In the course of this article, the author narrates several encounters with individuals from Coatlán, who share supernatural and healing experiences related to mushroom consumption, along with aspects of Mixe cosmology associated with their use. Hoogshagen concludes by emphasizing the profound significance of these mushrooms for the Mixe people, as well as beliefs pertaining to the supernatural realm, the role of the community's elders (ancianos) as priests during ceremonial rituals, and the mushroom's ability to enhance the power of speech, will, and supernatural knowledge. It is noteworthy that the author also underscores the mushroom's capacity to transform itself into diminutive beings who unveil concealed malevolence in those who eat them.
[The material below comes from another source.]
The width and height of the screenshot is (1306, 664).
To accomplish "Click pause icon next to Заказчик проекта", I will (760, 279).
Furthermore, he draws syncretic connections between the Mixe understanding of these mushrooms and the figure of Jesus Christ, as well as the frequent appearance of Catholic saints during the visions brought on by the mushroom.
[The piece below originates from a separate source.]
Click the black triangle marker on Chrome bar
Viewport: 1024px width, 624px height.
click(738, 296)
This article not only offers an understanding of a specific Indigenous culture's practices but also enriches the broader anthropological conversation on the intersection of culture, spirituality, and psychoactive substances. Hoogshagen not only validates and builds upon prior research but demonstrates the enduring cultural significance of these practices within Mixe society.
Miller, W. S. (2006 [1966]). The Mixe Tonalamatl and the Sacred Mushrooms. In Akers, B. P. (Eds.), The Sacred Mushrooms of Mexico: Assorted Texts (pp. 61-79). UPA
Walter S. Miller was a minister affiliated with the Summer Institute of Linguistics (SIL), an American Protestant missionary working in Indigenous communities throughout Mexico, which was staffed with trained field linguists. This article, originally published in Spanish (Miller, 1966), was the result of a field expedition to San Juan Mazatlán, a town in Oaxaca in south-western Mexico, in the Mixe Bajo region. R. Gordon Wasson arranged this expedition (his second season of field study in Oaxaca) with Robert J. Weitlaner (1952), whose daughter, the anthropologist Irmgard Weitlaner-Johnson (see Johnson, 1939), first noted the use of sacred mushrooms in Mixe villages. Wasson invited Miller due to the extensive field notes the latter had written on Mixe healing and divinatory practices, with reference to “maddening mushrooms”. The team were joined in San Juan Mazatlán with Miller's SIL colleague Searle Hoogshagen (1959), who arrived with Severiano Sánchez and Cándido Faustino, two Mixe individuals from Santa María Nativitas Coatlán, who are the two principle informants in this article.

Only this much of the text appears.